To compensate for multiple tests, you can use multiple comparison procedures. The
`multcompare`

function performs multiple
pairwise comparisons of the group means, or treatment effects. The options are Tukey’s
honestly significant difference criterion (default option), the Bonferroni method,
Scheffé’s procedure, Fisher’s least significant differences (LSD) method, and Dunn &
Sidák’s approach to *t*-test. The function also supports Dunnett's
test, which performs multiple comparisons against a control group.
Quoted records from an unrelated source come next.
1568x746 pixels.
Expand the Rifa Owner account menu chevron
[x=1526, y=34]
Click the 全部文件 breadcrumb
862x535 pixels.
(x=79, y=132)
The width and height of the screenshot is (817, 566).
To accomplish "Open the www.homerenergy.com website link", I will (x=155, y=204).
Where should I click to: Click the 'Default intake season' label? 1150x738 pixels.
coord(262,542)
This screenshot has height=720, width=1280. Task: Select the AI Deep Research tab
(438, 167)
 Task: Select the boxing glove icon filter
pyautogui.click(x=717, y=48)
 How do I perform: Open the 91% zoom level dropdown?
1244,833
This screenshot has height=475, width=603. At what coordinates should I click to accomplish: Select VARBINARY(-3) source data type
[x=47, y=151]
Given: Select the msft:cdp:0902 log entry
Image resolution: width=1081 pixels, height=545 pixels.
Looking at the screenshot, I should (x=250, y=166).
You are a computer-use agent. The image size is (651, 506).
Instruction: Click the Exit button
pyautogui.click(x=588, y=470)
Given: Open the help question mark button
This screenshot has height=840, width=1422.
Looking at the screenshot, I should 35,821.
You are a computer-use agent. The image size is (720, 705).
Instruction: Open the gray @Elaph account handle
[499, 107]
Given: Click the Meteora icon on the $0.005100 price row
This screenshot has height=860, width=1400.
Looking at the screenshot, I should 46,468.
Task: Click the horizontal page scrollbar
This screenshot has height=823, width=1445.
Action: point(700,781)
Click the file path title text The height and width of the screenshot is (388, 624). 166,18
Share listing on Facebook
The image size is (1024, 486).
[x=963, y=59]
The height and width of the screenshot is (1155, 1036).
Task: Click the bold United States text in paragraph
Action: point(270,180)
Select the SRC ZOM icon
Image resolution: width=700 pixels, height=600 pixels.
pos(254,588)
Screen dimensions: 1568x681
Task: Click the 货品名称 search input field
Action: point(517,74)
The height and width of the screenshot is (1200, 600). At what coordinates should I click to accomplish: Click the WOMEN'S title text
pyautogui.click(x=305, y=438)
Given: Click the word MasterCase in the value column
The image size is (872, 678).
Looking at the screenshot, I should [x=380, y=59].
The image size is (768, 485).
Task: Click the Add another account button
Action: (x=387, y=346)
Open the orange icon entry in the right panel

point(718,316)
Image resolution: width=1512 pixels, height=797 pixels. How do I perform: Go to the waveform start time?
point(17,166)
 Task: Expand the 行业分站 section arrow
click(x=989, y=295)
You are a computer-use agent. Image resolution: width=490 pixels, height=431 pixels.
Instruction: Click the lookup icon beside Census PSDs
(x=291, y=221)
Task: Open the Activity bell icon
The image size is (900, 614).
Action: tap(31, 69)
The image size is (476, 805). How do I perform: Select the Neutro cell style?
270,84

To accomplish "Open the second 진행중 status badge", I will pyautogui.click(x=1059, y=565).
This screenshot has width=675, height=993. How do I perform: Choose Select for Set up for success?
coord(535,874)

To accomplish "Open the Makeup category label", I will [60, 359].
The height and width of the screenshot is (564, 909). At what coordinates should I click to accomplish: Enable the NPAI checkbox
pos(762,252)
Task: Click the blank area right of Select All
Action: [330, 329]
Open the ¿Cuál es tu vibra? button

To perform multiple comparisons of group means, provide the structure
`stats`

as an input for `multcompare`

. You can
obtain `stats`

from one of the following functions:

`kruskalwallis`

— Nonparametric method for one-way layout`friedman`

— Nonparametric method for two-way layout

For multiple comparison procedure options for repeated measures, see `multcompare`

(`RepeatedMeasuresModel`

).

### Multiple Comparisons Using One-Way ANOVA

Load the sample data.

`load carsmall`

`MPG`

represents the miles per gallon for each car, and `Cylinders`

represents the number of cylinders in each car, either 4, 6, or 8 cylinders.

Test if the mean miles per gallon (mpg) is different across cars that have different numbers of cylinders. Also compute the statistics needed for multiple comparison tests.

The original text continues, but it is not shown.